■ **Exercise**
Print the data in full, exactly as it reads.
*** Opening Raw data ***
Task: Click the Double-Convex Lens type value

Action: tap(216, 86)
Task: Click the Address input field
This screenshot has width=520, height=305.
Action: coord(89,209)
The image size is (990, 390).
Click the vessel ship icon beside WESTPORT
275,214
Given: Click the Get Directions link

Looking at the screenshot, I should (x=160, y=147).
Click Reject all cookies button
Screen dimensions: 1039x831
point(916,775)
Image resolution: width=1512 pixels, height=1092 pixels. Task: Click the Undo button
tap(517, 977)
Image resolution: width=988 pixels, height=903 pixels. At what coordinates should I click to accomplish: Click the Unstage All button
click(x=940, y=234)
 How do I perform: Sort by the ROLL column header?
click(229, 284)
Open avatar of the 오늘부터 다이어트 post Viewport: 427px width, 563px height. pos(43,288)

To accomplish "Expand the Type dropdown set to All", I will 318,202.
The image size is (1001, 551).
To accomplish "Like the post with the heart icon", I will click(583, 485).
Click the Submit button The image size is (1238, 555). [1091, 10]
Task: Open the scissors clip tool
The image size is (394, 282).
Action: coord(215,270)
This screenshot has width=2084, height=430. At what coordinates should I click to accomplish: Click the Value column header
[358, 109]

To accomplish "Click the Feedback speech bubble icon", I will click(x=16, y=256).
*** Closing Raw data ***
■ **Exercise solution**
Task: Click the Double-Convex Lens type value

Action: tap(216, 86)
Task: Click the Address input field
This screenshot has width=520, height=305.
Action: coord(89,209)
The image size is (990, 390).
Click the vessel ship icon beside WESTPORT
275,214
Given: Click the Get Directions link

Looking at the screenshot, I should (x=160, y=147).
Click Reject all cookies button
Screen dimensions: 1039x831
point(916,775)
Image resolution: width=1512 pixels, height=1092 pixels. Task: Click the Undo button
tap(517, 977)
Image resolution: width=988 pixels, height=903 pixels. At what coordinates should I click to accomplish: Click the Unstage All button
click(x=940, y=234)
 How do I perform: Sort by the ROLL column header?
click(229, 284)
Open avatar of the 오늘부터 다이어트 post Viewport: 427px width, 563px height. pos(43,288)

To accomplish "Expand the Type dropdown set to All", I will 318,202.
The image size is (1001, 551).
To accomplish "Like the post with the heart icon", I will click(583, 485).
Click the Submit button The image size is (1238, 555). [1091, 10]
Task: Open the scissors clip tool
The image size is (394, 282).
Action: coord(215,270)
This screenshot has width=2084, height=430. At what coordinates should I click to accomplish: Click the Value column header
[358, 109]

To accomplish "Click the Feedback speech bubble icon", I will click(x=16, y=256).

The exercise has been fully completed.